Source:
# # # #
The Pious Woman and the Rosary 


St. Louis de Montfort writes of a pious but self-willed lady who lived in Rome. She was so devout that she put many a religious to shame:
One day, hearing of the holiness of St. Dominic, great apostle of the Rosary, she decided to make her confession to him. For penance the saint told her to say a Rosary and advised her to make it’s recitation her daily practice.

“But, Father, “ she protested, “I already say so many prayers and practice so many exercises…I walk the Stations of Rome every day, I wear sack-cloth and a hair-shirt, I scourge myself several times a week, and often fast…”

St. Dominic insistently advised that she adopt the recitation of the Rosary, but she would not hear it. Moreover, she left the confessional horrified at the methods of this new spiritual director who wanted to impose on her a devotion for which she had no taste.

One day, when she was saying her prayers, she was shown a vision. In this vision she saw her soul appear before the Supreme Judge. She also saw St. Michael holding the scale of her life. On one side he placed all her prayers and penances, and on the other all her sins and imperfections. Down went the scale on the side of sins and imperfections, outweighing all her good works.

Wide eyed, the good lady cried out for mercy, and turned to Our Lady imploring her help. Our Lady then gently set down on the tray of her good works the only Rosary she had ever said, which was the one St. Dominic had imposed on her as a penance.

This one Rosary was so heavy that it outweighed all her sins as well as good works.

Our Lady then reproved her for having refused to follow the counsel of her son Dominic and for refusing to adopt the practice of the daily recitation of the Rosary.

When the lady came to, she rushed to St. Dominic and casting herself down at his feet, told him what had happened. She begged forgiveness for her unbelief, and promised to say the Rosary faithfully every day. By this means she grew in holiness, and finally attained the glory of eternal life.

Thus says St. Louis de Montfort, “You who are people of prayer, learn from this the power, the value and the importance of this devotion of the holy Rosary when it is said with meditation on the mysteries.”
# # # #
Data segment:
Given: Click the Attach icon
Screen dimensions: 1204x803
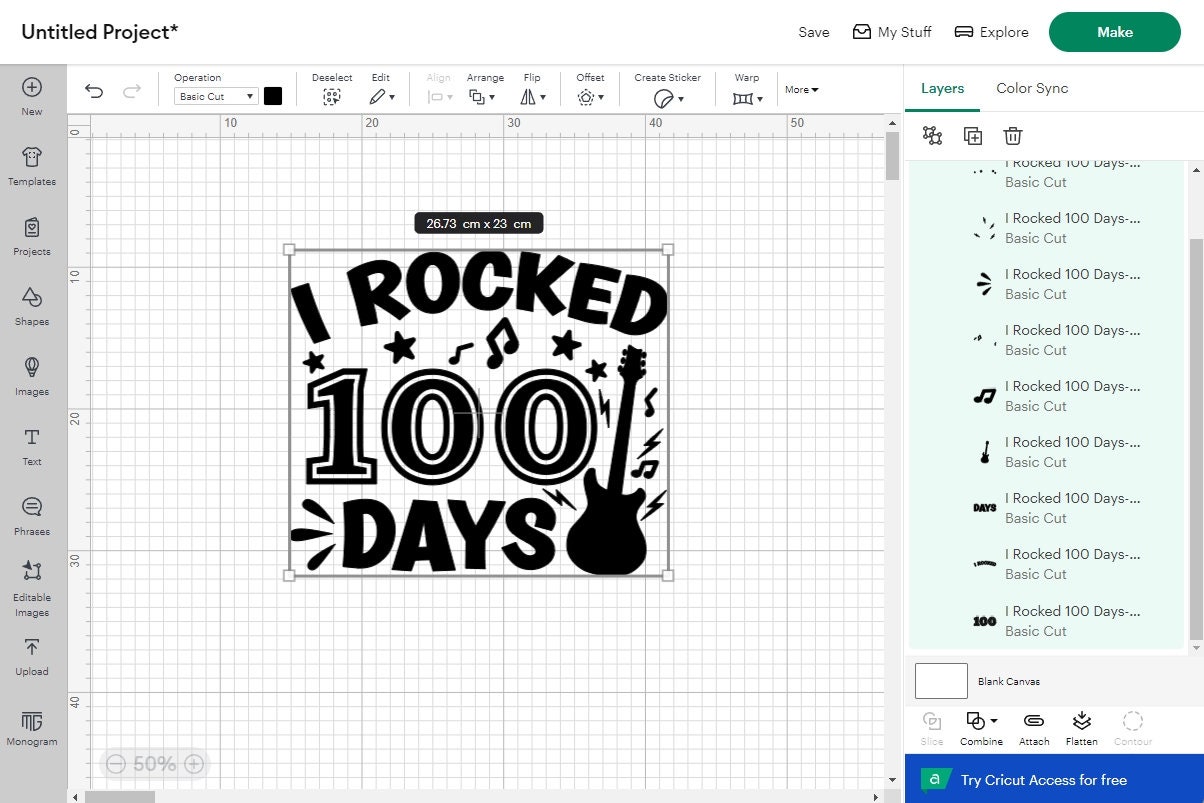Looking at the screenshot, I should pos(1033,727).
# # # #
Exercise details: Reproduce the passage of the story about the pious woman and the Rosary from "When the lady" up to and including "of eternal life.".

Answer to the exercise:
When the lady came to, she rushed to St. Dominic and casting herself down at his feet, told him what had happened. She begged forgiveness for her unbelief, and promised to say the Rosary faithfully every day. By this means she grew in holiness, and finally attained the glory of eternal life.